Given a dataframe from the user, the function extracts a network of citations by searching for patterns. The function will 1st construct a pattern by adding a prefix and a suffix to each text from the pattern_varname column Then these pattern are searched in the content_varname column, returning a df with "line number" where match have occured

Usage

get_citations_network_from_df(
  df,
  content_varname = "content",
  pattern_varname = "first_match",
  prefix_for_regex_from_string = "",
  suffix_for_regex_from_string = "",
  keep_only_row_without_a_pattern = TRUE,
  varname_for_matches = "matches"
)

Arguments

df

A data frame containing the data to be processed.

content_varname

character, default = "content" A character string specifying the name of the column containing the text to be searched.
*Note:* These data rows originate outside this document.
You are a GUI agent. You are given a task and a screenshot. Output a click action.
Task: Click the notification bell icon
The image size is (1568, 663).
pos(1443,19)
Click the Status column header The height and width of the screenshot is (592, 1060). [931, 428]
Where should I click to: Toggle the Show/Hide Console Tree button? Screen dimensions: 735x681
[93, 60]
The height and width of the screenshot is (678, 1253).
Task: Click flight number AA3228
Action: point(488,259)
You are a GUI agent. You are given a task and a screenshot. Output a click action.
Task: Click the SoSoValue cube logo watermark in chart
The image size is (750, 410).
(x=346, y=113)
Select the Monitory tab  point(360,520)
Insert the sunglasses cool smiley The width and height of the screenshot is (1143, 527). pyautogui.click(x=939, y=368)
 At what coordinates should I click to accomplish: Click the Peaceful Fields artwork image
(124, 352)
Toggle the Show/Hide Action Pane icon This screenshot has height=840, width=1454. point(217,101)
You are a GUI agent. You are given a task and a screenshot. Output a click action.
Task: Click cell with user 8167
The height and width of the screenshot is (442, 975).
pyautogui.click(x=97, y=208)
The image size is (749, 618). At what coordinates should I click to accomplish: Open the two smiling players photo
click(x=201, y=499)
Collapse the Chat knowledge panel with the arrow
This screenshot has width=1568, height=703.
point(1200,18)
Default is "content".

pattern_varname,

default = "first_match" A character string specifying the name of the column containing the patterns that will be matched. Default is "first_match".

prefix_for_regex_from_string

character, default = "" A character string to be used as a prefix in the regex pattern.

suffix_for_regex_from_string

character, default = "" A character string to be used as a suffix in the regex pattern.

keep_only_row_without_a_pattern

logical, default = TRUE If TRUE, keeps only rows with an initial entry for constructing the pattern (i.e. lines with a character in the pattern_varname column of the df passed by the user will be filter out)

varname_for_matches

character, default = "matches" A character string specifying the name of the column of matches in the returned df.

Value

A data frame with the extracted citations network.

Details

The returned data frame has 5 columns:

row_number

The row number of the original data frame where the text is matched.

matches

The text matched by the pattern, e.g., name of a person.

content

The text content where the pattern was searched, i.e. the column that is identified with content_varname

first_match

The original pattern searched for (filled with NA if keep_only_row_without_a_pattern is TRUE)

Examples

if (FALSE) { # \dontrun{
df <- data.frame(content = c("Citation (Bob, 2021)", "Another Bob"), first_match = c("Bob" , NA))
get_citations_network_from_df(df  ) # Return only the 2nd line (match 'Bob')
get_citations_network_from_df(df,  keep_only_row_without_a_pattern = FALSE)
#will return the lines (matching 'Bob')
} # }